The system supports three main operating modes: single query, dataset evaluation, and dataset construction.

### 1. Single query mode

Used to handle a single complex problem.

1. In `config.yaml`, ensure that `dataset: enabled:` is set to `false`.
2. Define your question in the `query:` field.
3. Run the main script:
```bash
python main.py --config config.yaml
```
4. Detailed results will be stored in the `data_reports/single/` directory and organized by model configuration and timestamp.

### 2. Dataset Evaluation Mode

Used to run and evaluate system performance in batches on a specified dataset.
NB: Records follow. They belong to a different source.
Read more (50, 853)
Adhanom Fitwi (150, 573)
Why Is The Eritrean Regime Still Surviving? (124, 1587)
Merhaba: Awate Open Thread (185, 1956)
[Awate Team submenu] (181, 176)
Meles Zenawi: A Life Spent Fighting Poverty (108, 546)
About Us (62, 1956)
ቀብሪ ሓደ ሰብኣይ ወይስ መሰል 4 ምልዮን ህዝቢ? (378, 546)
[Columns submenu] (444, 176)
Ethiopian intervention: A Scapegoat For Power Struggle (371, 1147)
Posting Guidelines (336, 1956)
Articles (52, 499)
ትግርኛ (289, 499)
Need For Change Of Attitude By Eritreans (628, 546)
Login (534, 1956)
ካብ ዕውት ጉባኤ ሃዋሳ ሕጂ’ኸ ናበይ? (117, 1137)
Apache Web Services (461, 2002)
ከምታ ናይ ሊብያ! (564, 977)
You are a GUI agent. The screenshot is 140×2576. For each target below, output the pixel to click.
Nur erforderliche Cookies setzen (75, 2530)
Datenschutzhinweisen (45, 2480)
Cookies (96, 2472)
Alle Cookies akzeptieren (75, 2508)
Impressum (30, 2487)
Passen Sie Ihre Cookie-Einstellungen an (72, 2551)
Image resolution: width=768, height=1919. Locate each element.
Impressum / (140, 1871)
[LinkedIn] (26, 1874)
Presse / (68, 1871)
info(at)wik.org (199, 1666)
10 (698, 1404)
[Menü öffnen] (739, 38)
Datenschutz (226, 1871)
1. In `config.yaml`, enable the `dataset` section and ensure that `build: enabled:` is set to `false`.
    ```yaml
    dataset:
      enabled: true
      path: "dataset/TestData/MMLU-STEM.json"
      limit: 50 # optional
    ```
2. Run the main script:
    ```bash
    python main.py
    ```
3. The evaluation report will be saved in the `data_reports/dataset/` directory. The report `dataset_report.md` will contain **task planning metrics**:
- **Average number of task steps**: The average number of subtasks that the Planner breaks down into for each problem.
- **Average Compression Ratio**: Critical path depth of the task graph / Total number of tasks. **The lower this value, the higher the parallel potential of the tasks.**
- **Average Token Limit per Step**: The average token budget allocated by the Planner for each subtask.

### 3. Dataset Construction Patterns

This mode is used to generate training data for the fine-tuning planner.
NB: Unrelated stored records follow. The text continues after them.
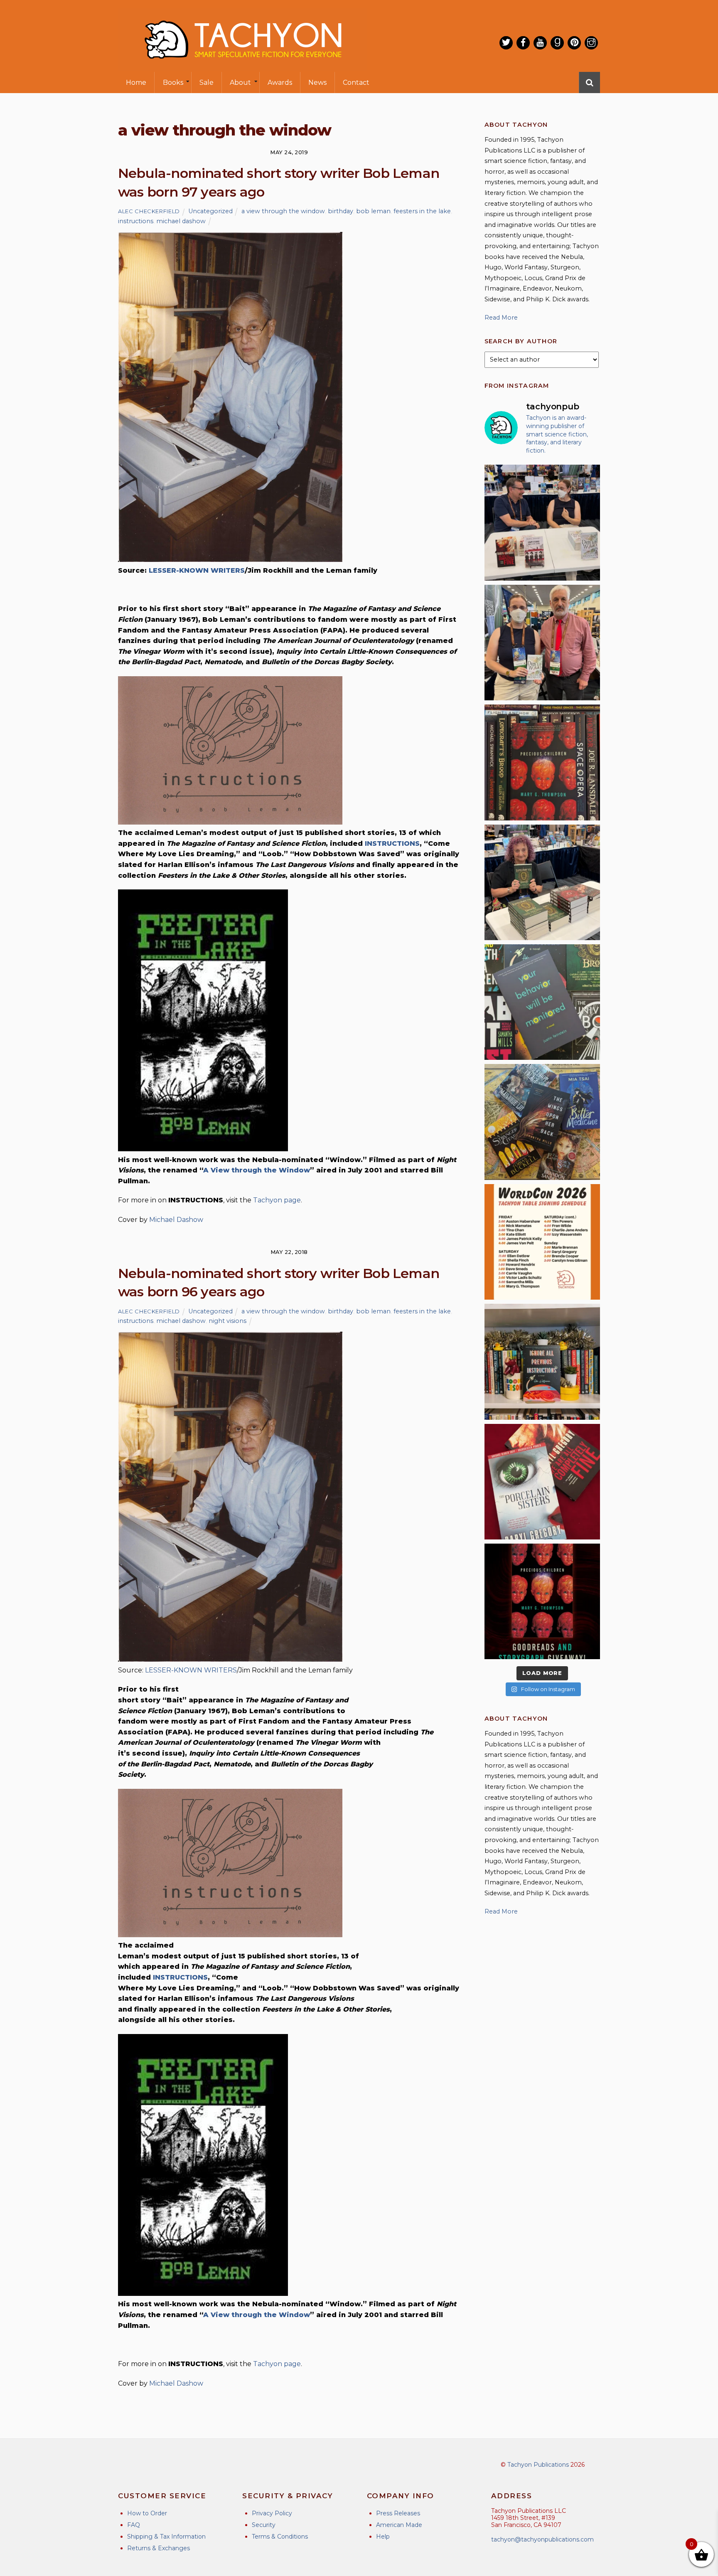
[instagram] (591, 42)
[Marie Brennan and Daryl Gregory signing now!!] (542, 642)
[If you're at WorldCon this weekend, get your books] (542, 1242)
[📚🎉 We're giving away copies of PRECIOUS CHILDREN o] (542, 1601)
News (317, 82)
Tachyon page (277, 1200)
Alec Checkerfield (149, 211)
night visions (227, 1321)
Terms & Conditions (280, 2536)
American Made (399, 2525)
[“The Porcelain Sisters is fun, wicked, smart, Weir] (542, 1481)
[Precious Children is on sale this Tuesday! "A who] (542, 762)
1. In `config.yaml`, enable the `dataset` and `build` sections:
    ```yaml
    dataset:
      enabled: true
      path: "path/to/your/source_dataset.json"
      build:
        enabled: true # Activate build mode
    ```
2. Run the main script: `python main.py`
3. The generated training data will be saved in the corresponding timestamp folder in `data_reports/dataset/`.

## Usage: Single Model Benchmarking

To verify the effectiveness of the collaborative framework, the project provides a standalone benchmark script `single_model_only.py` to evaluate the performance of a single model directly solving the problem.
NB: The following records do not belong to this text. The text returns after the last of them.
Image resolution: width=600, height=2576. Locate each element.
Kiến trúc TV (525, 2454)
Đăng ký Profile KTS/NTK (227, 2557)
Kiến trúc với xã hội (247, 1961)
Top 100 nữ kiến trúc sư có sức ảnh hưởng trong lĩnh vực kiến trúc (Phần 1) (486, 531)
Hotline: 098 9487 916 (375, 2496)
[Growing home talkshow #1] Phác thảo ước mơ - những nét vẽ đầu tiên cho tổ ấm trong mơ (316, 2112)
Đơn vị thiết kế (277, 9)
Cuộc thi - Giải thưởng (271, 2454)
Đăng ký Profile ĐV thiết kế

### 1. Single Query Mode (Benchmark Test)

1. Run directly via command-line arguments:
    ```bash
    python single_model_only.py --query "your question" --model "gpt-4o" --timeout 60
    ```

### 2. Dataset Evaluation Mode (Benchmarking)

1. Modify the `dataset` section in `config.yaml` to point to the dataset you want to test.
2. Running via command line allows you to specify the model and timeout:
    ```bash
    python single_model_only.py --dataset "dataset/your_dataset.json" --limit 10 --model "gpt-4o" --timeout 120
    ```
3. Test results will be saved in the `data_reports/single_model_results/` directory, organized by model name and timestamp into molecular folders.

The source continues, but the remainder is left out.